There are things I don’t do. I don’t play Tetris Battle, because it’s too mainstream, there’s no way I could catch up to everybody else, and Facebook games just feel corporation-evil to me. I don’t read 9GAG because reddit’s hivemind has, after showing me enough reposts for a lifetime, instilled an elitist mindset in me that considers it the dumpsters of the internet (and besides, AskReddit threads are way more interesting).
But still, despite all of these precautionary measures, I can find many ways to procrastinate. In fact, it might be argued that all this careful avoidance is the reason I’m so good, that I’ve adapted to my own productivity strategies. The internal conversation during a typical homework-loaded Sunday looks like:
Me: Okay. You have about six hours to finish all your assignments and you have lots of other responsibilities besides. Do something productive, dammit.
So I find my blog and start typing randomness into it, such as how annoying it is to be productive. Because, you know, judging by how I feel about older posts here, when I come back to read these posts five or ten years later, they’ll be really interesting. And besides, I bet there are still a small proportion of people out there reading about me. So this has to be a productive task… right?
Me: …okay, off the computer. There are a lot of assignments off the computer, and you get too easily distracted and can justify doing anything except playing the most clearly-defined games.

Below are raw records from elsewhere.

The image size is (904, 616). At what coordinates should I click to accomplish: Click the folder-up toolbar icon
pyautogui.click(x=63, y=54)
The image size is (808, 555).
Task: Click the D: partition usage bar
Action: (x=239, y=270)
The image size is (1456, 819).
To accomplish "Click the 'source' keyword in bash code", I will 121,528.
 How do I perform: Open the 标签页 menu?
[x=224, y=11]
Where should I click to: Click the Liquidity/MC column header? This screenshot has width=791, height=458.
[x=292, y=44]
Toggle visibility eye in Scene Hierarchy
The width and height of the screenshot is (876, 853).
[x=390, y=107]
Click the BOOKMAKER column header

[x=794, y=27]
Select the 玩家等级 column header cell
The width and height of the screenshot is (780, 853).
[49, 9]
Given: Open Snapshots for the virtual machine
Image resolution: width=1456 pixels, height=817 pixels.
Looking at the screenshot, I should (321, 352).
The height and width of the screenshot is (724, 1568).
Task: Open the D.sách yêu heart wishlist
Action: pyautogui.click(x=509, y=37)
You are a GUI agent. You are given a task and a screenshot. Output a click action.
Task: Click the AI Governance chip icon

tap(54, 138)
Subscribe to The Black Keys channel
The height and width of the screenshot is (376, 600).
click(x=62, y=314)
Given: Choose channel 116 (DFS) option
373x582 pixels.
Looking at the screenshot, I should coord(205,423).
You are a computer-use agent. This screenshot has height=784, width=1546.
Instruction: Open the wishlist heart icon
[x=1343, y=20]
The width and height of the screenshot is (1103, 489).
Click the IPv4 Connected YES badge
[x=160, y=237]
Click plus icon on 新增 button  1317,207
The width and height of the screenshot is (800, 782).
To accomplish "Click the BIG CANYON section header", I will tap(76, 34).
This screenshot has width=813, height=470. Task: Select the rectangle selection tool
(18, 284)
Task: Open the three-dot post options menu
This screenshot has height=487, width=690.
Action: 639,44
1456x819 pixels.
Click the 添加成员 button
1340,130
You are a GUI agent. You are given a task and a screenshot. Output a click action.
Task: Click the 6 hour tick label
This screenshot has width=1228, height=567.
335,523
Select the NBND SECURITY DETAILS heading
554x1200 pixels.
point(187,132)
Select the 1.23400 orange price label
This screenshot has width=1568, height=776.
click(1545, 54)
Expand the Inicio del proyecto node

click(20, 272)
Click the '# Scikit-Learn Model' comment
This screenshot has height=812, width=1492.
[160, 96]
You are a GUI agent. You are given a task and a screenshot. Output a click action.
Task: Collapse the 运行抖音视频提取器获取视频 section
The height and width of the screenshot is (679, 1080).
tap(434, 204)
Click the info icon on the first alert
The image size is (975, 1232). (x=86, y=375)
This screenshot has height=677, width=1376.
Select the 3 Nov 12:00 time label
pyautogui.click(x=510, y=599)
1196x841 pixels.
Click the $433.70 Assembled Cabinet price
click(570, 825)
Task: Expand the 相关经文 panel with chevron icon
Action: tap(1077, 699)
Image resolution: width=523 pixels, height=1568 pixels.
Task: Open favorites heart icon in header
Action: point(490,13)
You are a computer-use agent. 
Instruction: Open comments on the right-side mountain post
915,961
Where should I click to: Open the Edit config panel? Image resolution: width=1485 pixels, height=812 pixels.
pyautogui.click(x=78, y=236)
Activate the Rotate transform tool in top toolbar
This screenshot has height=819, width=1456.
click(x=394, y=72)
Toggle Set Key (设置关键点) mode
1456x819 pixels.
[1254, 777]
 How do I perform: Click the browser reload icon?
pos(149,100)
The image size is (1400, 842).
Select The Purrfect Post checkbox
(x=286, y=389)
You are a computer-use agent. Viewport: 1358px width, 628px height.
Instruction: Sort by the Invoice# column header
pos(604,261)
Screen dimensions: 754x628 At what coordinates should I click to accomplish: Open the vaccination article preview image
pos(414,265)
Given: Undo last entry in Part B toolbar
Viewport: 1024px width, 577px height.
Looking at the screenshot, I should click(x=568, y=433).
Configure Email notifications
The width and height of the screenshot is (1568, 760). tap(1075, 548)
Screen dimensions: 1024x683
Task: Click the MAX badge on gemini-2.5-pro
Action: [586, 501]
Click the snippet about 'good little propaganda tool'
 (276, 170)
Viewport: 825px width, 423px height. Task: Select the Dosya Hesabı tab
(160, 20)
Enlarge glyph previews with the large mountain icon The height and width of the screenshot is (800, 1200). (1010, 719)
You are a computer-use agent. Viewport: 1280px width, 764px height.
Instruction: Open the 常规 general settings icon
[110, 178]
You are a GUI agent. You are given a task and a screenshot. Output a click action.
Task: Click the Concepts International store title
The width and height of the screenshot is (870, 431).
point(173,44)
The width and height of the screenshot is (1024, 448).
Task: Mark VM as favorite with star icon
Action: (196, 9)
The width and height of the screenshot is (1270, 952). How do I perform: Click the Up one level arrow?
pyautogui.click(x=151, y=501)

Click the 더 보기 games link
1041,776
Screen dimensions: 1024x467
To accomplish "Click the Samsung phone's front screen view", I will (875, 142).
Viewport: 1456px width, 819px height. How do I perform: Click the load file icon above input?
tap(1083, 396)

Off.
So, with myself bound from using the computer with a pact with an imaginary copy of myself, I sort two years’ worth of math lecture notes by subject. I am surprised that, with two copies of a list of combinatorics problems considered for last year’s tests plus the first four chapters of Richard P. Stanley’s Bijective Proof Problems, combinatorics notes come in first by volume. This is a productive task because it will save me the time later when I need to find that one set of notes on, say, primitive roots. (Which, of course, I won’t, but… shhhh—)
Me: I really need to be more specific. Open up your geography textbook, you’ve got five pages to take notes on, and your time is still ticking.
I look at the five pages in question and decide they’re too boring. I decide to flip around, reading the bit about Taiwan to see if the book gives us sovereignty, then the preface, then the bit about Australia and Oceania, then the bit about North America, all of which seem more interesting. I do not try to remember any facts. This is a productive task because… alright, it’s not.
… Here, I’m installing LeechBlock. Just one-fifth of your time can go to places like reddit.
Promptly, I start doing things like
– wandering through Pentadactyl’s Google Code repository
– reading the solutions to the 2011 CiSRA puzzlehunt
– restyling a bunch of bare-HTML cheat sheets I made a while ago
– clicking the xkcd random button repeatedly and reminiscing
– blogging, again, because Me forgot to ban that. Take that, sucker!
It is not the first time I have done these things to put off homework. It’s probably not the second or third either.
Me: Okay, okay, okay, WordPress counts as part of your one-fifth!
But, of course, no matter how many sites I add to the list, there are still alternatives. If I take my homework away from my laptop then I can avoid getting distracted by the option of continuing to find sites I haven’t yet gotten around to blocking as unproductive OR sites that can be vital to productivity but are equally potent as procrastination-binge catalysts. But once I need to look something up or the like, I can’t get guilt-tripped by my homework, and I get derailed for even longer. Catch-22.
I (or rather, my imaginary bolded copy, whose relentless strictness is really getting on my nerves) was going to put WordPress on the block list, but the first attempt didn’t block my dashboard because I didn’t allow a wildcard subdomain. And I was going to fix that, but then (guess what?) I procrastinated. It is on there now and I am using my twelve minutes to blog about this fact. Aren’t you simply flattered?
Well, there’s this “feature” in which the timer reaching zero doesn’t shut off a blocked page you’re already on, so I’m past my twelve minutes for this hour, and probably by a lot at that. So anyway… back to work…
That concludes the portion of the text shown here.